O que dizer de Segóvia?
Em verdade não há tanto assim, creio. Trata-se com efeito de uma pequena cidade inteiramente bonita (não sendo à toa sua proclamação pela ONU como patrimônio da humanidade), com um castelo bem interessante e um aqueduto de tirar o fôlego (ok, essa última talvez seja uma impressão bastante pessoal; o fato é que descobri ser encantado pela idéia de aquedutos, construções tão antigas e imponentes!). Mas com o intercâmbio descobri com efeito não ser fascinado por turismo propriamente dito; o que me toca em verdade são as pessoas, seus costumes e visões diferentes.
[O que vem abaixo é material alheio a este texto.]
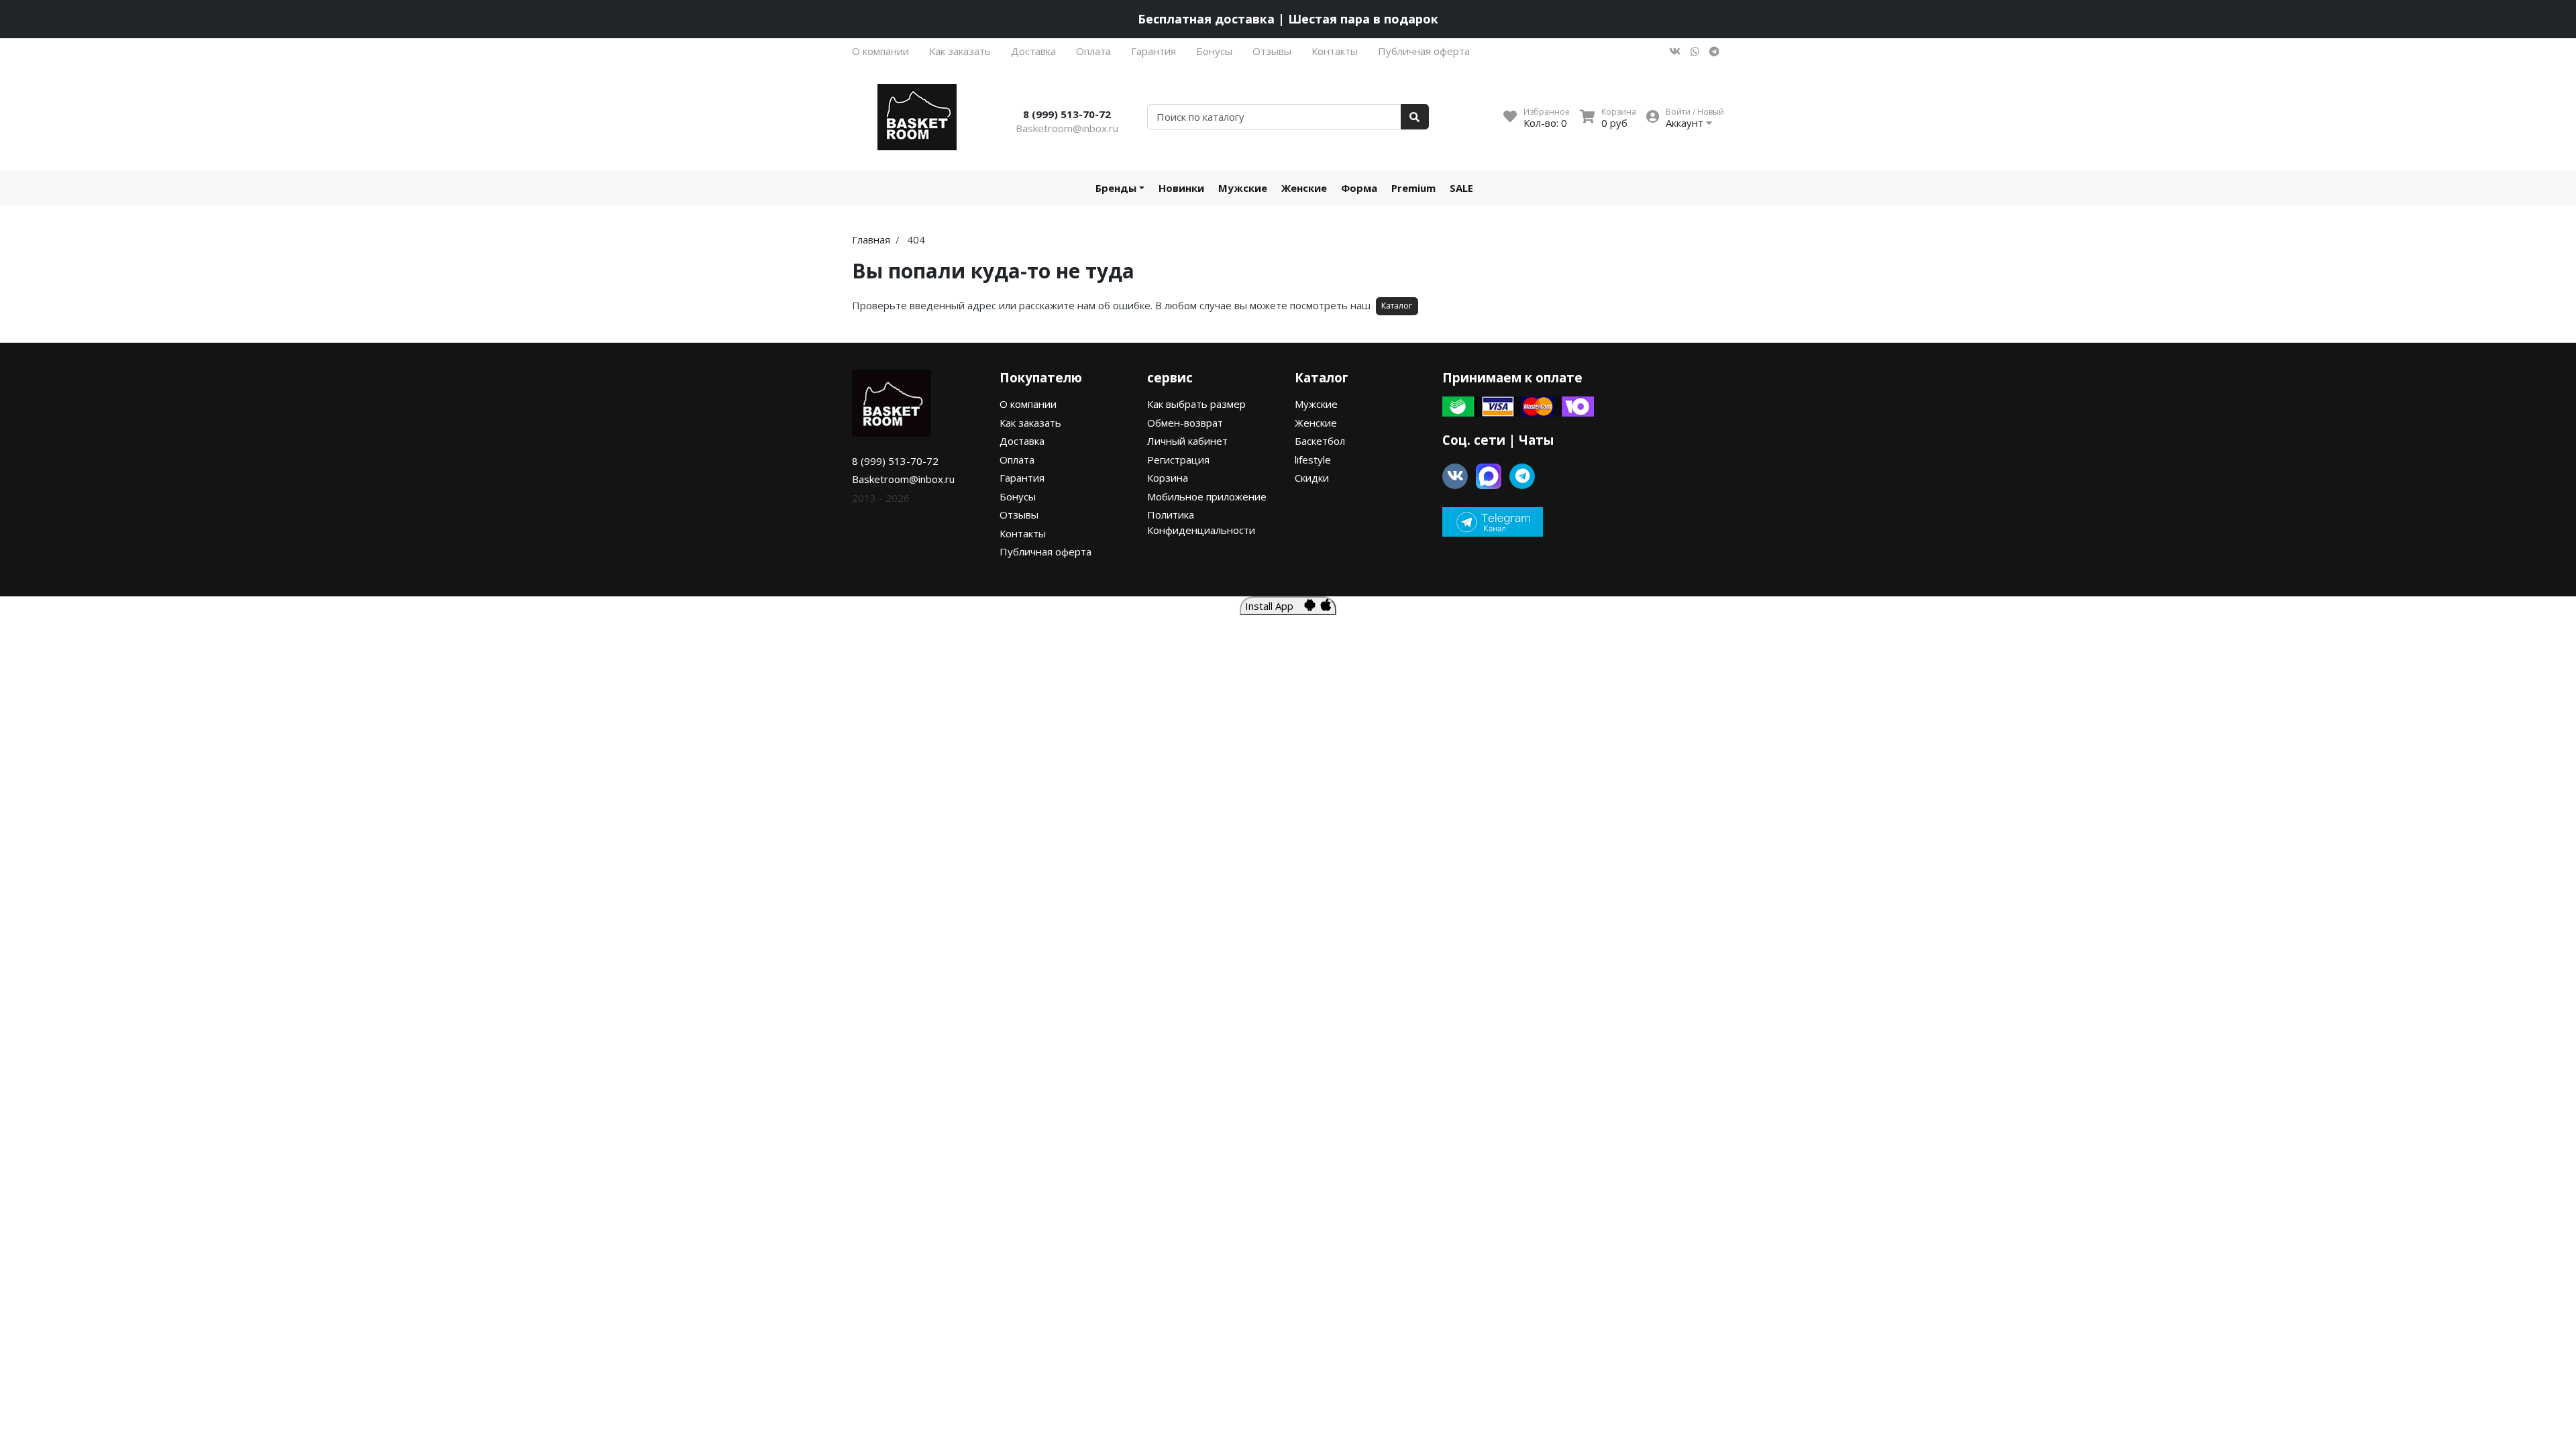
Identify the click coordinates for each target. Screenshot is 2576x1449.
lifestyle (1313, 459)
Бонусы (1214, 51)
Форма (1359, 188)
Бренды (1115, 188)
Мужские (1242, 188)
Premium (1413, 188)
Mas nesse sentido Segóvia também foi muito boa; porque, como disse em uma outra postagem, estava com dois amigos - dois alemães: um deles amigo já de longa data (trata-se daquele ao qual conheci no início do período escolar aqui, solidarizando-se comigo nas dificuldades com o idioma espanhol - Juanes, seu nome [fictício, evidentemente]), e a outra a qual conheci melhor nessa viagem mesmo - Kate, uma pessoa bem afável e divertida. Kate, Kate, Kate.
Quem precisa de castelos, catedrais ou até mesmo aquedutos, quando se tem às pessoas?